● **To do**:
All lines below containing "column" are to be listed.

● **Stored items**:

++++++++++++++++++++

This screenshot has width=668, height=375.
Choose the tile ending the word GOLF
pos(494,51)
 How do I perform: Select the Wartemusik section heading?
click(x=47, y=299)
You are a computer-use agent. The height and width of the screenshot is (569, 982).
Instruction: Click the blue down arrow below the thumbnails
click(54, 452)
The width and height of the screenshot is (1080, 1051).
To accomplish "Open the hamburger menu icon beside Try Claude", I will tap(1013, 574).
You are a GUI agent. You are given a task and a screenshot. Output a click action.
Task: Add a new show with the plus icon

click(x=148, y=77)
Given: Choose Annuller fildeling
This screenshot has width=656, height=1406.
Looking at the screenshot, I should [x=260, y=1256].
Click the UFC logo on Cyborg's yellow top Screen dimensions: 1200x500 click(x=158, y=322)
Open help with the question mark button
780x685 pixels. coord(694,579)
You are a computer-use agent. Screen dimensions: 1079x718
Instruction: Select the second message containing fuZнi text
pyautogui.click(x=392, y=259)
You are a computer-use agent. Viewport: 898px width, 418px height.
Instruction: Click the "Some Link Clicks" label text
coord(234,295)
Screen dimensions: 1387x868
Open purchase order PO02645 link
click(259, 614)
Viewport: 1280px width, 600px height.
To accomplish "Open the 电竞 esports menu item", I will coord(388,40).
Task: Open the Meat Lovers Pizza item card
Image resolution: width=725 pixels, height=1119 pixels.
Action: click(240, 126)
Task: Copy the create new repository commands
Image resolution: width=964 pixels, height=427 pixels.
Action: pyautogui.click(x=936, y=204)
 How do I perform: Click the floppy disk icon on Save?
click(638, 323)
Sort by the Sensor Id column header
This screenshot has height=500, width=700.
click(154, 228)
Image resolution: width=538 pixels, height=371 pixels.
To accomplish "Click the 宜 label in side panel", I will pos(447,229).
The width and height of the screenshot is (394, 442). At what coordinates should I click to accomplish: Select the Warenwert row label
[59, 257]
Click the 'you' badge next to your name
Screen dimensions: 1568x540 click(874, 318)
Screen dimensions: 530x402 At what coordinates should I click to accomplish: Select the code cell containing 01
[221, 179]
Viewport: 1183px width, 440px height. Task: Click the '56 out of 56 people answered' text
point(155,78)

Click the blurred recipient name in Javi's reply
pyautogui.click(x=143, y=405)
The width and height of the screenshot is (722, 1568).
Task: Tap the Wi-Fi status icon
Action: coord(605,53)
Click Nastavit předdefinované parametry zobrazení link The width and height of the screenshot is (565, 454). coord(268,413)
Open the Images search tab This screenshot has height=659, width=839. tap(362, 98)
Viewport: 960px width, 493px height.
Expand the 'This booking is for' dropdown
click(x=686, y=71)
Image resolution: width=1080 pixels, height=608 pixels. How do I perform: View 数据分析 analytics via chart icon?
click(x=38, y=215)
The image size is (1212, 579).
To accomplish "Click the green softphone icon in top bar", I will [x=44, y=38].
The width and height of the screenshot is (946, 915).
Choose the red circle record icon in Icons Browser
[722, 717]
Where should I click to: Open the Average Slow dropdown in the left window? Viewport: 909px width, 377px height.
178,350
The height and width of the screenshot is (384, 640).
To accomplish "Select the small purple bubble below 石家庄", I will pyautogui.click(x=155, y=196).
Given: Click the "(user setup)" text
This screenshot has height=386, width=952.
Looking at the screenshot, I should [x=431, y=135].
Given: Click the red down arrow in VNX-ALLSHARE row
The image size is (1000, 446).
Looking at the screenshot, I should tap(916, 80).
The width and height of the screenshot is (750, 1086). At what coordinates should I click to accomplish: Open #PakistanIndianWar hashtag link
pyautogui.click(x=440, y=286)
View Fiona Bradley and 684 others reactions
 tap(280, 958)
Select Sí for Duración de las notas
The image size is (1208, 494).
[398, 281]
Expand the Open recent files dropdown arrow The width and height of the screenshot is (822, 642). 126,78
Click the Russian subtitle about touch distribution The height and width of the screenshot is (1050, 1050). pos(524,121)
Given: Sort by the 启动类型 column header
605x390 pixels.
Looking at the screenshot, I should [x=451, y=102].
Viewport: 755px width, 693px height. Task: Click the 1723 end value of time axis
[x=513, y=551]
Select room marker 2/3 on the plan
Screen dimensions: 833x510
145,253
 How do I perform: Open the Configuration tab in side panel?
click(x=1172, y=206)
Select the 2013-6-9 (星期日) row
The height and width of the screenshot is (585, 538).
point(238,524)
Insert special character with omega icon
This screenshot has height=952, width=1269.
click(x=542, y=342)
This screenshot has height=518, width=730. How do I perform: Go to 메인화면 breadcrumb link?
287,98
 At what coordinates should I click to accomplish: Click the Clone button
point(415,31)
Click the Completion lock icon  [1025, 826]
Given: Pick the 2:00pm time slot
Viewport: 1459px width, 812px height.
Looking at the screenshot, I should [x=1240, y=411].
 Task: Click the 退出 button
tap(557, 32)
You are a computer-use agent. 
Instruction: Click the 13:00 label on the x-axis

++++++++++++++++++++

● **Answer for the task**:
Sort by the Sensor Id column header
Given: Sort by the 启动类型 column header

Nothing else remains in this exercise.